私は少女達と話していました
ジョイという子がこう言いました
「もう ほっといてくれればいいのに
私のお父さん いつも電話かけてくるのよ」
「電話をもらえるなんていいわね」
ジャスミンが言いました
「私なんてお父さんから何年も連絡がないのよ」
これを聞いてこの子達には
父親との繋がりを築く手段が
必要だと気づきました
私の運営する非営利団体
キャンプ・ディバでは
始終このような会話が繰り広げられます
目的は このアフリカ系の少女達が
大人の女性になる準備の手助けです
この子達は
自分なりのやり方で
父親を受け入れる
きっかけが必要だと思ったので
こう尋ねました
「他の女の子のためにも
父親と良い関係を築くのに
なにかできる事はないかな?」
「ダンスパーティーをしよう」
一人の子が提案しました
子どもたちは皆 すぐに賛同し
いろいろと想像を膨らませ始めました
飾り付け 招待状 彼女達のドレス
そして父親の服装のルールまで
(笑)
あっという間に話はどんどん進みました
じっくり考えさせる事が
できたとしても
そんなことはしなかったでしょう
ここ十年来 少女達と関わってきて
学んだのですが
彼女達は何が必要が
きちんとわかっているからです
とても聡明で
活動の基盤や助言する人
目的達成に必要なものさえ整っていたら
何でも自分達で作り上げられるのです
生きながらえるためだけでなく
成功するためにです
そうしてダンスパーティが行われ
たくさんの少女達と父親達が参加しました
皆華やかに着飾っていました
仲良く幸せそうに踊り
(笑)
ふざけ合ったり
お互いと過ごす時間を楽しみ
大成功でした
少女達はこれを
毎年恒例の行事にしようと決めました
季節が移り変わり
再びダンスパーティの時期になった時
ブリアナという子が声を上げ
こう言いました
「私のお父さんは来れないから
こんなパーティー
考えただけでも悲しくなるわ」
「どうして来られないの?」
と他の子達が訊きました
「だってお父さんは刑務所にいるから」
彼女は思い切って言いました
「その日だけ出てこれない?」
一人の子が訊きました (笑)
「手錠を付けて?
それなら来ない方がましだわ」
こんなやりとりを聞いて
ひらめいたんです
この子達が仲間を救う
ヒーローになれる
チャンスがここにあると
そこで訊きました
「どうすればいいと思う?
だれでも皆 お父さんと
ダンスに行けたらいいわね
少女達は少し考えて
一人が提案しました
「刑務所でダンスパーティーをやるのはどう?」
ほとんどの少女は無理だと思い
こう言いました
「できるわけないわ!
おめかしした女の子が大勢
刑務所に入って行って (笑)
スポンジ・ボブの服を着たパパ達と
踊るのを許可してくれるわけないわ」

§ **保存された記録**

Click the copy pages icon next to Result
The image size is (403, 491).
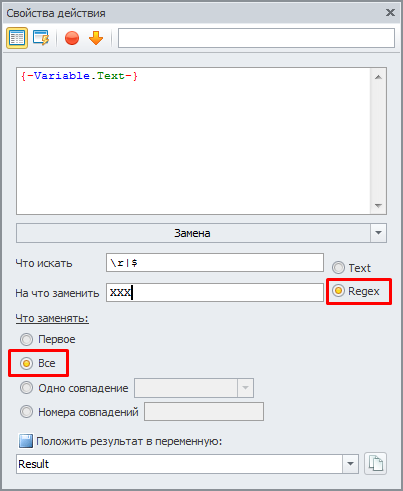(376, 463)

* * *

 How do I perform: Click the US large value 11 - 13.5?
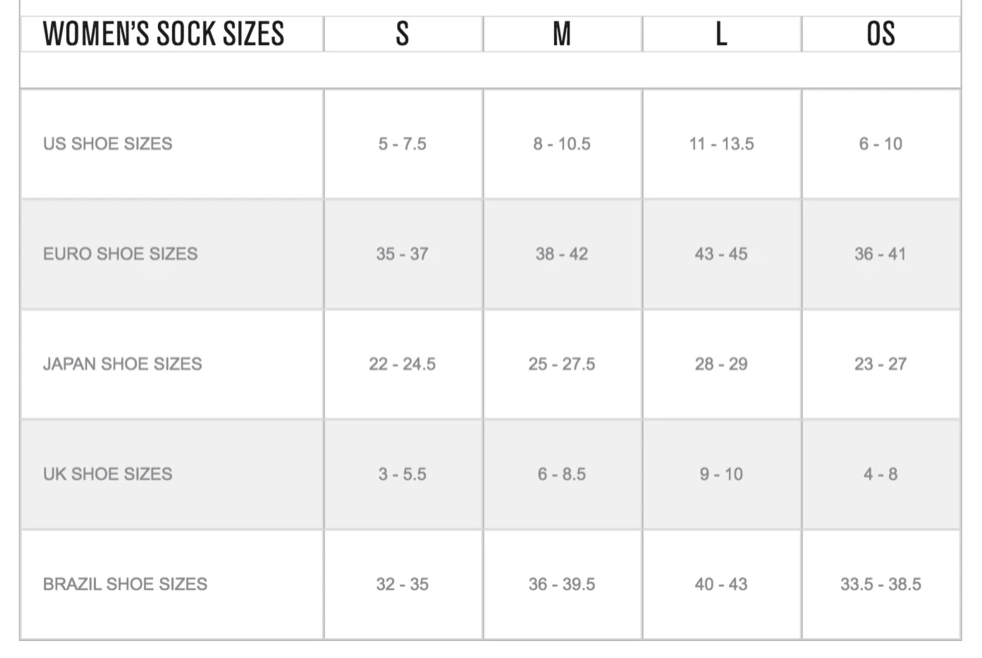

§ **取り組む課題**
**A)** キャンプ・ディバの文章によると、この非営利団体の目的は何か。
**B)** キャンプ・ディバの文章で、語り手が少女達にじっくり考えさせようとしなかった理由を、文章に書かれているとおりに一～三文で説明せよ。
**C)** キャンプ・ディバの文章を、最後の文の後から続けて書け。

§ **課題への回答**
**A)** アフリカ系の少女達が大人の女性になる準備を手助けすることである。

**B)** 語り手は十年来少女達と関わるなかで、彼女達が何を必要としているかをきちんとわかっていると学んだからである。少女達はとても聡明で、活動の基盤や助言する人、目的達成に必要なものさえ整っていれば、生きながらえるためだけでなく成功するために、何でも自分達で作り上げられるという。

**C)**
彼女達は囚人服をそう呼んでいたのです
私は言いました
「まあ まあ
訊いてみるまでわからないわよ」
そこでリッチモンド刑務所所長宛に
少女達全員の著名入りで
手紙を書きました
あの所長さんは
とても特別な方なんです
すぐに連絡をくれ言いました
刑務所内に囚人の家族を招く機会があれば
いつでも喜んで受け入れます と
彼はわかっていたのです
自らの子供達と触れ合える囚人たちは
刑務所に戻ってくる確率が低くなることを
そうして
16人の受刑者と18人の娘たちの
パーティーが実現しました
子供達は特別おしゃれに着飾り
父親達は黄色と青のつなぎを
ワイシャツとネクタイに着替えました
彼らは抱き合い
用意された鶏と魚のご馳走を楽しみ
共に笑いもしました
心温まる光景でした
父親と娘達は
長い間できなかった
体と体のふれあいを
実現できたのです
父親は娘達を遊ばせてやれる
スペースを与えられ
娘の椅子を引き ダンスに誘いました
看守達までも感動で泣いていました
でもダンスの後
父親達はそのまま刑務所に残るのが
わかっていました
そこで持ち帰ることができる何かを
作る必要がありました
小さなビデオカメラを持ち込み
カメラに向かって お互いに
インタビューしてもらうことにしました
メッセージや想いを記録するビデオです
これを基にして
お互いが離れていて
恋しくなったとき
このビデオを見て
繋がりを再確認できるようにです
私は一生忘れません
ある少女が父親の目を見て
カメラを通して言いました
「パパ 私を見るとき何が見える?」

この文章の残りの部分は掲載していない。